Pemerkosaan Massal ’98 Dipastikan Masuk di Penulisan Ulang Sejarah RI
- Editor umum penulisan ulang sejarah Indonesia, Profesor Singgih Tri Sulistiyono, memastikan peristiwa pemerkosaan massal etnis Tionghoa pada 1998 masuk dalam penulisan sejarah yang sedang dikerjakan saat ini.
“Insyaallah ditulis. Tak perlu terjadi kekhawatiran,” kata Singgih kepada Kompas.com, Selasa (18/6/2025).
Topik sejarah pemerkosaan massal pada era pengujung Orde Baru dan fajar reformasi itu menjadi pembicaraan yang hangat akhir-akhir ini usai Menteri Kebudayaan Fadli Zon menyangkal peristiwa itu.
Di sisi lain, proyek penulisan ulang sejarah nasional sedang dikerjakan. Proyek ini dipimpin oleh kementerian Fadli Zon. Singgih merasa ada tendensi persepsi publik di tengah isu ini.
“Kemarin agak dipelintir-pelintir seolah-olah kita akan menghilangkan (topik) itu. Itu tidak benar,” ujar Singgih.
Guru Besar Ilmu Sejarah Universitas Diponegoro (Undip) ini mengatakan peristiwa 1998 itu sebagai satu peristiwa dari sejarah Indonesia yang panjang, maka tentu itu perlu dicatat meski tidak akan banyak termuat di buku yang sedang dia kerjakan.
“Hanya saja, itu kita kaitkan dalam konteks perjalanan kita sebagai sebuah bangsa. Kalau ada yang mau mendalami sendiri mengenai sejarah pelanggaran HAM pada masa transisi menuju reformasi ya silakan, tapi kalau detail sekali ya jadi berapa ribu halaman itu,” ujarnya.
Kata Fadli Zon
Dalam wawancara bersama IDN Times, Fadli Zon mengeklaim peristiwa pemerkosaan massal tahun 1998 tidak ada buktinya.

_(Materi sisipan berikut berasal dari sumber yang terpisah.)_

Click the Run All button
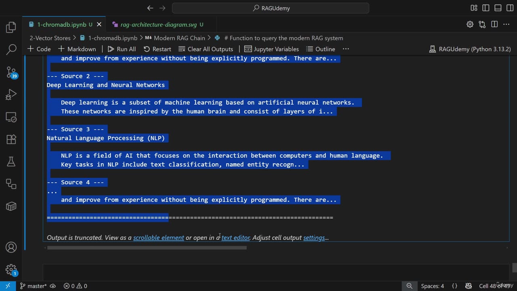Viewport: 517px width, 291px height. [x=122, y=49]
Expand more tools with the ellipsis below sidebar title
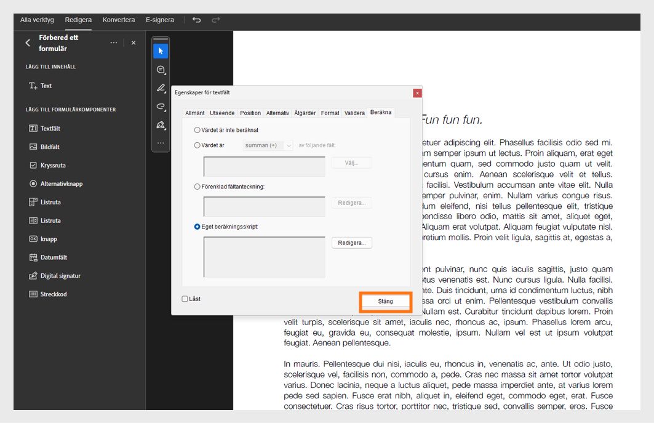 [x=113, y=42]
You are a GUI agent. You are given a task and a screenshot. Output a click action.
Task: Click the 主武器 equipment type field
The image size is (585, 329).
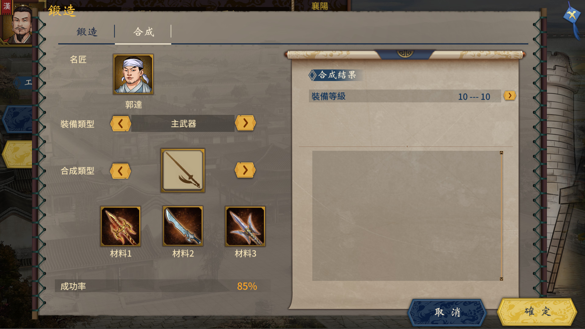183,123
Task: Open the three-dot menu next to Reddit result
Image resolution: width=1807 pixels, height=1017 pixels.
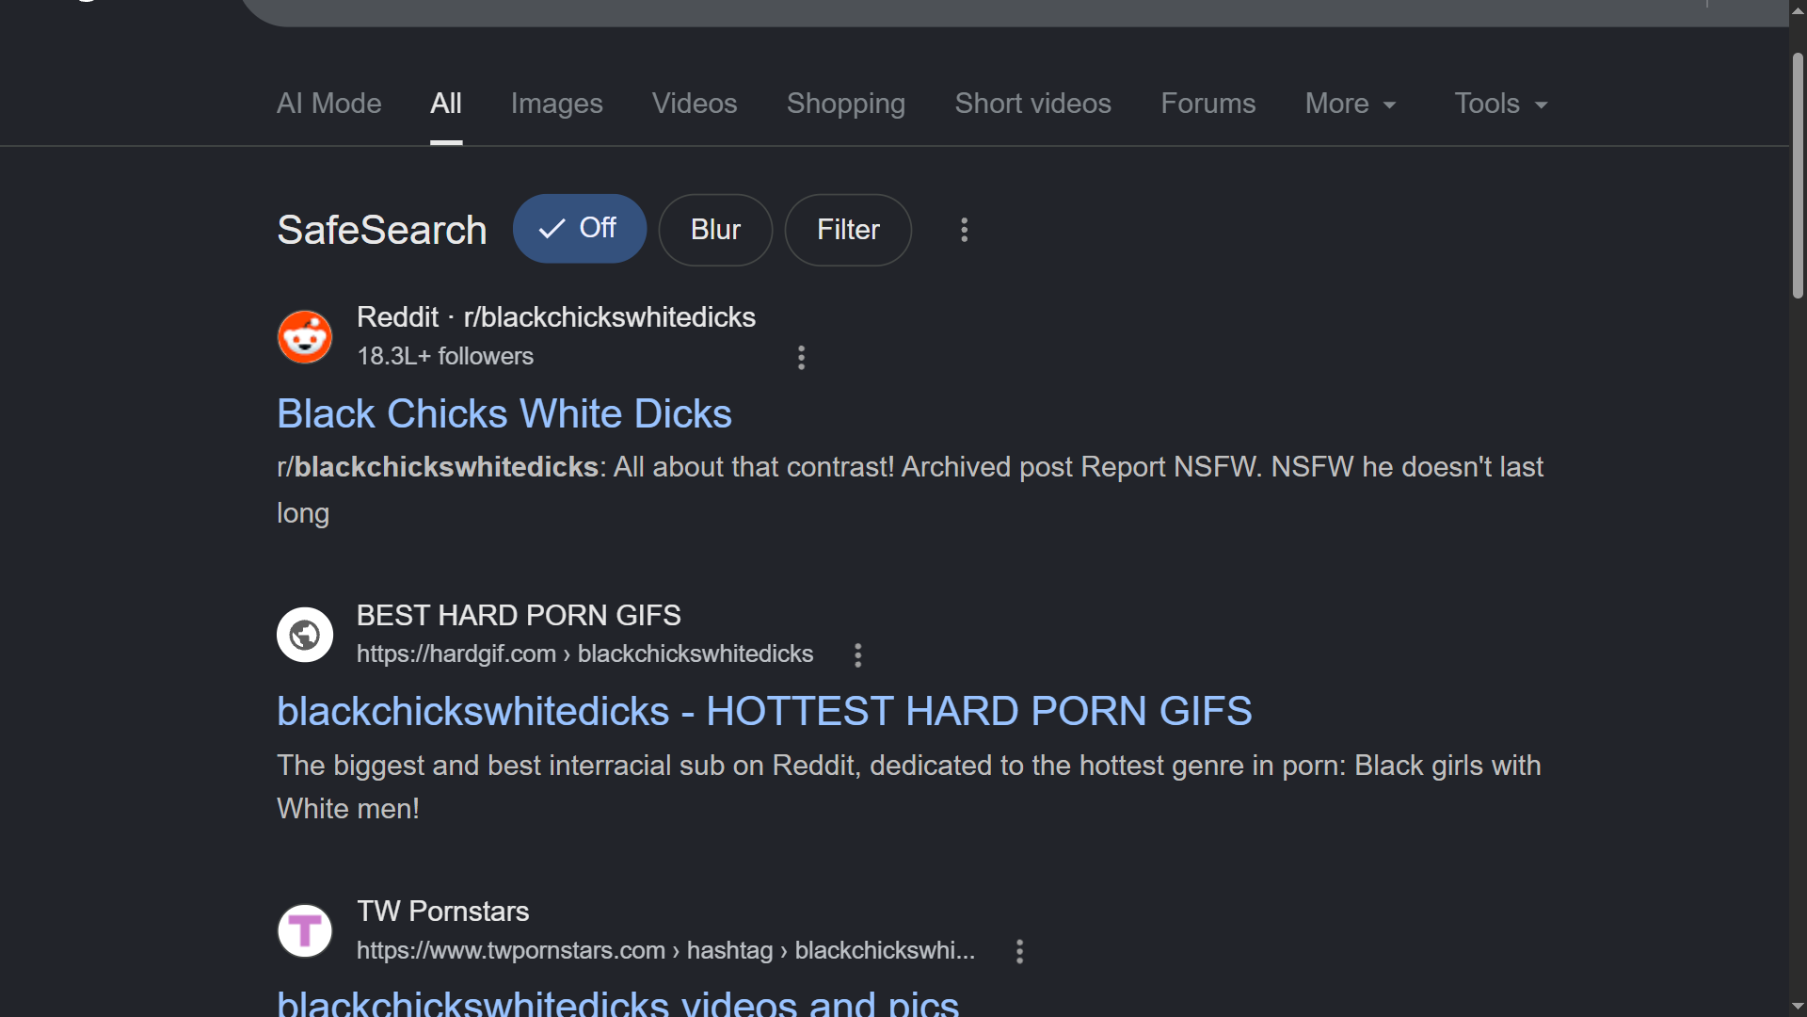Action: point(801,357)
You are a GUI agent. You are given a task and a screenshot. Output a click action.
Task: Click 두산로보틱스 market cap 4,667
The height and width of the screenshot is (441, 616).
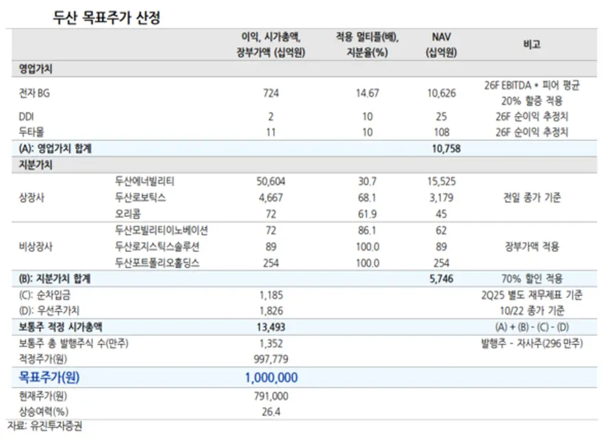[x=270, y=198]
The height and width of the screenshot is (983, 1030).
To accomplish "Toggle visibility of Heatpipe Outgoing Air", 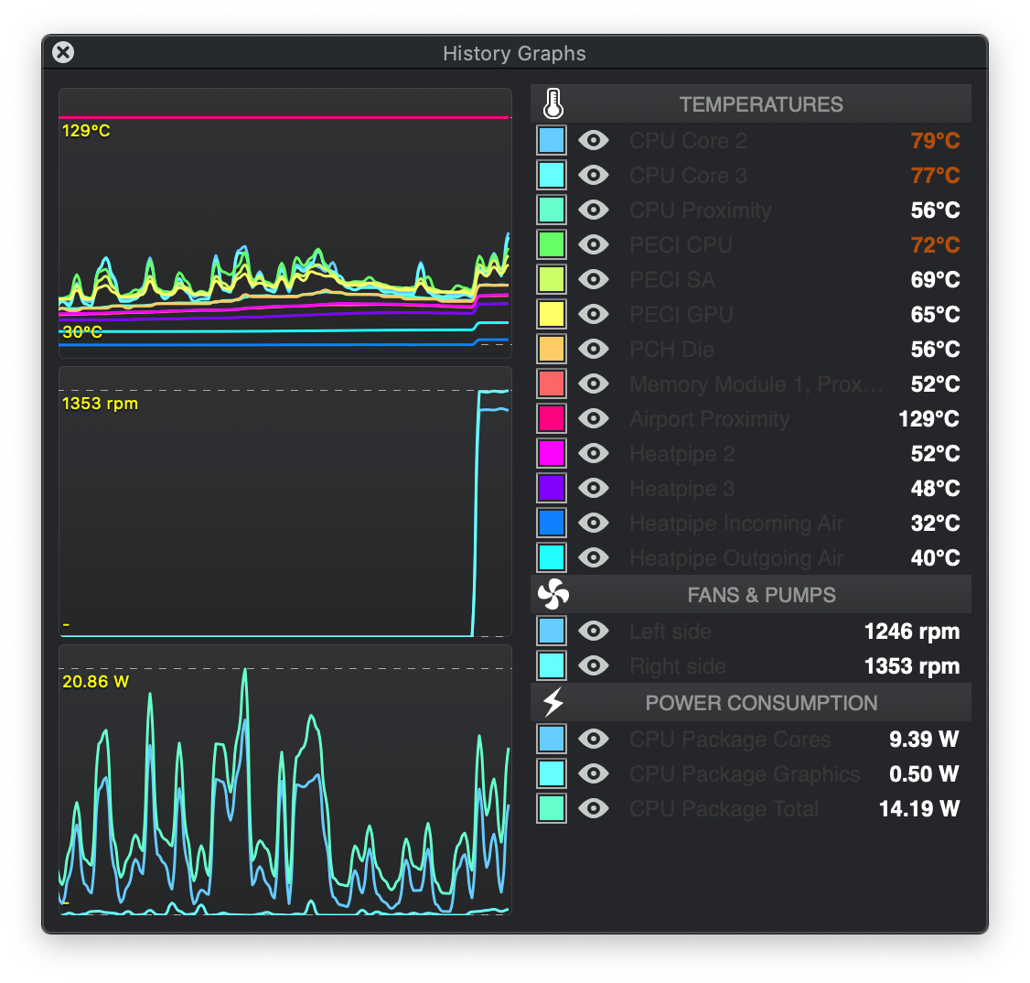I will (594, 557).

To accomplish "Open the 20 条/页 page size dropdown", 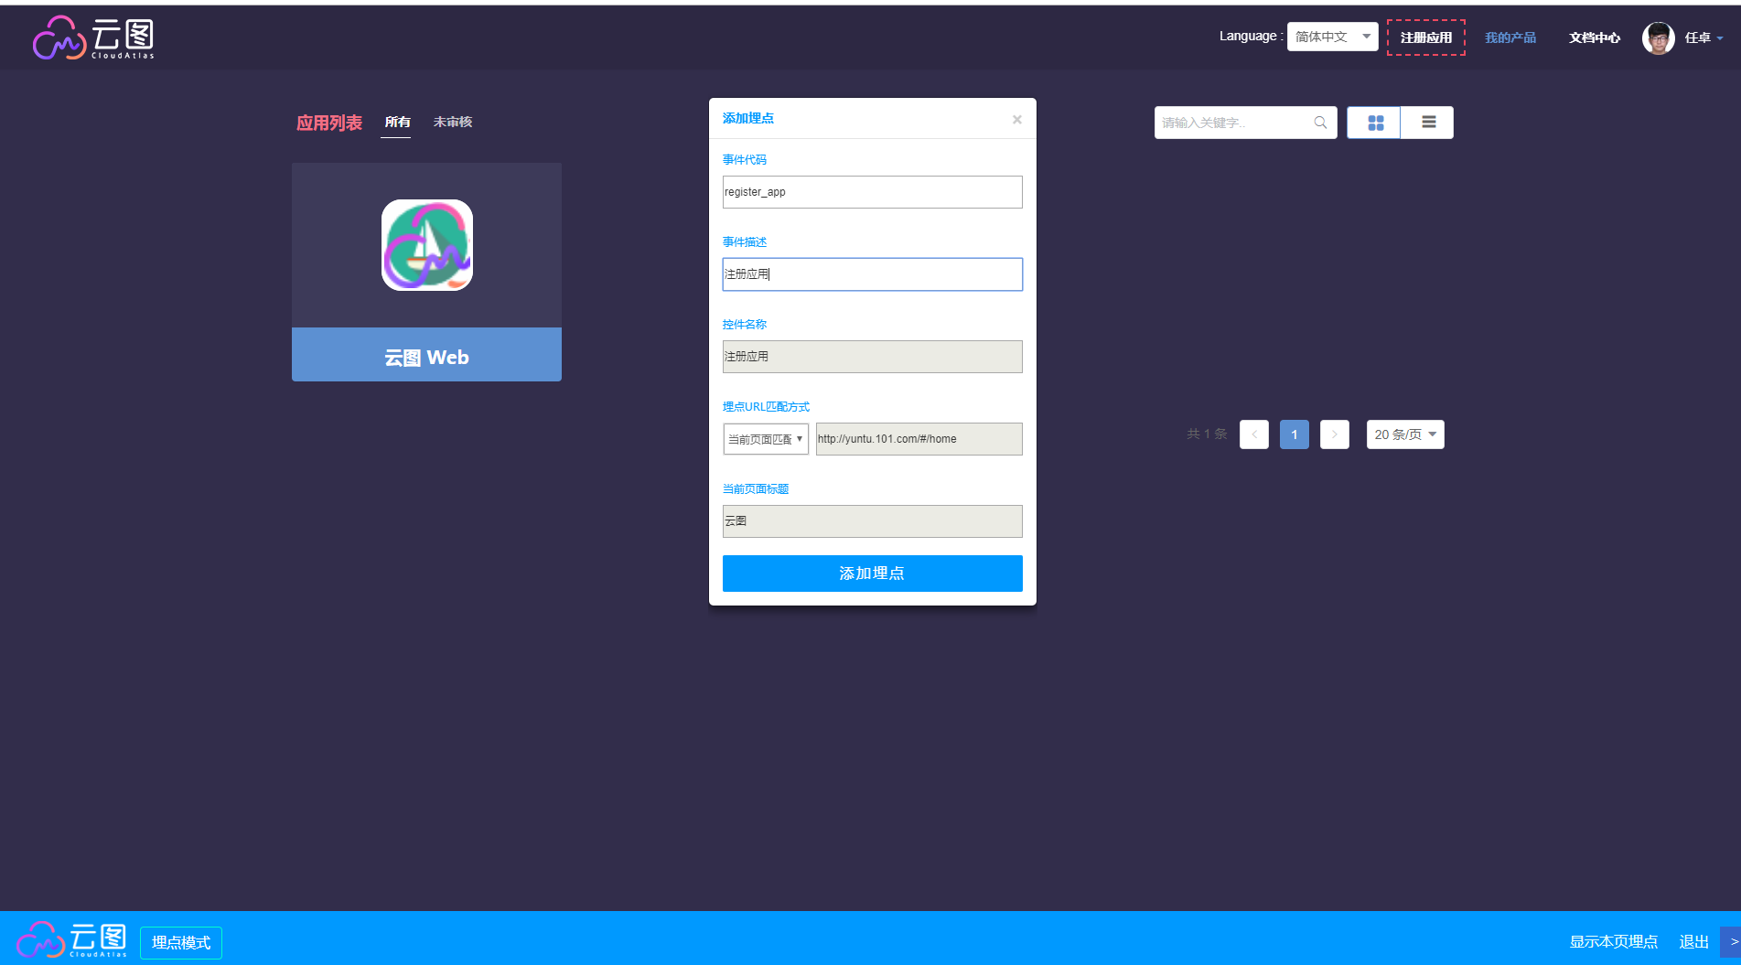I will point(1404,434).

Fadli Zon menyangkal peristiwa pemerkosaan pada Mei 1998 itu terjadi secara massal.
“Istilah ‘massal’ juga telah menjadi pokok perdebatan di kalangan akademik dan masyarakat selama lebih dari dua dekade, sehingga sensitivitas seputar terminologi tersebut harus dikelola dengan bijak dan empatik,” ucap Fadli dalam keterangan tertulis, Senin (13/6/2025) lalu.
Politikus Partai Gerindra ini juga menyebut bahwa laporan media maupun dokumen resmi negara belum pernah membuktikan secara kuat bahwa kekerasan seksual terjadi secara massal.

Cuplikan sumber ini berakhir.